A fairly large number of ceramics from Faenza, especially pieces in the famous "Garafano" pattern bear the initials CACF. This is not the mark of a single artist or one studio but rather represents an organization or more specifically a cooperative of many Faentine ceramists.
On Wednesday, November 22, 1944, a flight of B-25 bombers of the U.S. Twelfth Air Force carried out a bombing raid against German defenses and troop concentrations in the city of Faenza. The historic ceramics factory of the great Achille Farina was partially destroyed in that offensive attack. The building had housed the Farina pottery since the early 1800's. Also destroyed in the bombing was the Ceramics Museum of Faenza and a large number of priceless antiquities were destroyed. By the end of spring 1945, the bombs stopped falling on the Italian landscape. The War was over and by autumn of that year reconstruction had already begun. For the residents of Faenza that rebuilding process required them to make a monumental decision. Pottery making had been the heart of the city’s economy for five hundred years but the wonderful, artistic and fragile majolica pieces for which Faenza has been so famous had fallen out of favor. What the country, and the rest of the world, needed now was not delicate, artistic, decorative vases and plates to grace the home but rather sturdy, practical ceramics to replace the household tableware destroyed in the war. Of what use was an expensive vase when an ordinary, inexpensive cup to hold drinking water couldn’t be found in the cupboard? Most new factories in Faenza yielded to practicality and the lure of economic security.
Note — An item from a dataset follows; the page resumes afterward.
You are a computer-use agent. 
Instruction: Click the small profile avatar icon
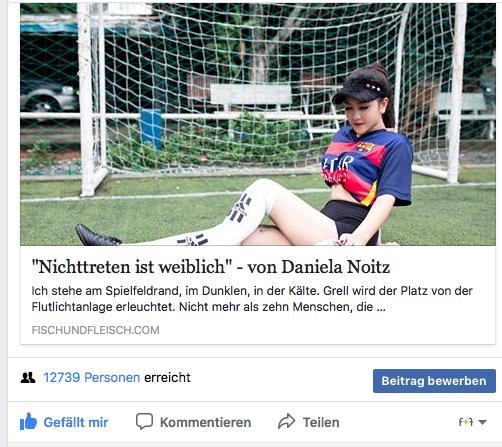tap(466, 422)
Some potters refused to yield to common sense. They refused to give up five hundred years of artistic heritage. They reasoned that if the skills necessary for the production of fine majolica was not re-introduced into the economy right away the art might be lost and Faenza would become just another center of pottery production. They were resolved to regroup the Faenza artists before their talents were dispersed across Italy. In the closing months of 1945 they formed the “Cooperative of Ceramic Artisans of Faenza” and restored the kilns of the partially destroyed Farina pottery. CACF did not, however, purchase the company name or the trademark associated with Achille Farina, a six pointed star. They did, however, use a variation of the Farina mark as a way to focus attention on the very best tradition of Faenza’s proud tradition. Achille’s mark became a constant reminder to the artists of the cooperative that they had a responsibility to Faenza’s glorious past to create their finest work. In 1947 they moved the factory across the road and dropped the symbol of the six–pointed star used by Farina to mark his wares. CACF remains the most important of Faenza’s artistic ceramics factories and it has never forgotten its purpose of maintaining a proud five hundred year heritage. Of all of CACF’s myriad designs, the Ferniani Garafano remains its most popular.
In 1996 the cooperative officially changed its name to "Immagine Faentina" but mark found on their products remains CACF.